* [Source extract]:
Still, the Saint was a prophetic apocalyptic visionary.
Listen to
another utterance made by the "Teutonic Seer,"
and ignored by Schori, in
which the Beast, as Antichrist, emerges from the womb of
a wounded
church that has been raped by the Devil. It's worth
quoting at length:
"The image of the woman [the Church] before the
altar in front of the
eyes of God that I saw earlier was now also shown to me
again so that I
could also see her from the navel down. From the navel to
the groin she
had various scaly spots. In her there appeared a
monstrous and totally
black head with fiery eyes, ears like the ears of a
donkey, nostrils and
mouth like those of a lion, gnashing with vast open mouth
and sharpening
its horrible iron teeth in a horrid manner... Lo, the
monstrous head
removed itself from its place with so great a crash that
the entire
image of the woman was shaken in all its members.

* [Stated goal 1]:
In the passage on the Saint's vision, what did the ears of the monstrous black head look like?
* [Stated goal 2]:
Proceed with the passage on the Saint's vision, picking up after its final sentence.
The records that come next are separate material with no tie to the passage on the Saint's vision.

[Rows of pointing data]
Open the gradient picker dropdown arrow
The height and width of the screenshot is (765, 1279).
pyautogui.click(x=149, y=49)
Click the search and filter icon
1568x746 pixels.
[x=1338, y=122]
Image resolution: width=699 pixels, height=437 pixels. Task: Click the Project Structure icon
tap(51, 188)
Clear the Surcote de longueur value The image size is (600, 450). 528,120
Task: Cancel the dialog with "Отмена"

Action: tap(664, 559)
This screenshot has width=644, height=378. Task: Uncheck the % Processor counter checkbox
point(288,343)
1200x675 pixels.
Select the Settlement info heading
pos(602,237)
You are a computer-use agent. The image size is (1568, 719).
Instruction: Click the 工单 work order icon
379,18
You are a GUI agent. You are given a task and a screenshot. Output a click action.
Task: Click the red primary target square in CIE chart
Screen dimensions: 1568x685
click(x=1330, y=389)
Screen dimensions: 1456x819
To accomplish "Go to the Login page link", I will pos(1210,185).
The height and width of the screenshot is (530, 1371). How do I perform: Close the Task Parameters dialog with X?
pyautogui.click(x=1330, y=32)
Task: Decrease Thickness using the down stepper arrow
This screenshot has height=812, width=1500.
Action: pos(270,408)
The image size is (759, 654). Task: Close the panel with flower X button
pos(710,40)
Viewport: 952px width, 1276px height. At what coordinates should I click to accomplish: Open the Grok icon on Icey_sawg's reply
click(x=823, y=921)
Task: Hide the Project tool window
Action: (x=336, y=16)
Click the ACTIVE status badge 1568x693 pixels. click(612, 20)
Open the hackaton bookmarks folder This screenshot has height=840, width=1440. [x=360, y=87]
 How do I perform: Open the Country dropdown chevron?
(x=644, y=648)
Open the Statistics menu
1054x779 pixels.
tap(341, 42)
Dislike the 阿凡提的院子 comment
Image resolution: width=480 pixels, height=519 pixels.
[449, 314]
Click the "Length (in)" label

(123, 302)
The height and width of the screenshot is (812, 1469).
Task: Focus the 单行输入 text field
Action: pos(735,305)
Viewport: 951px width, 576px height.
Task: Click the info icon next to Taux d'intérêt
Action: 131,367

* [Exercise response 1]:
They were like the ears of a donkey.

* [Exercise response 2]:
Something like a great
mass of much dung was joined to the head; then, lifting
itself upon a
mountain, it attempted to ascend to the height of heaven.
A stroke like
thunder came suddenly and the head was repelled with such
strength that
it both fell from the mountain and gave up the
ghost."
After describing the fall of Antichrist and the woe of
those who had
been deceived by him, Hildegard continues:
"Behold, the feet of the aforementioned female image
appeared to be
white, giving out a brightness above that of the sun. I
heard a voice
from heaven saying to me: 'Even though all things on
earth are tending
toward their end, so hardships and calamities is bowed
down to its End,
nevertheless, the Spouse of my Son, though much weakened
in her
children, will never be destroyed either by the heralds
of the Son of
Perdition or by the Destroyer himself, however much she
will be attacked
by them. At the End of time she will arise more powerful
and more
secure; she will appear more beautiful and shining so
that she may go
forth in this way more sweetly and more agreeably to the
embraces of her
Beloved. The vision which you saw signifies all this in
mystic
fashion.'" (Scivias 3:11; Translated by B McGinn,
Visions of the End,
pp101-102)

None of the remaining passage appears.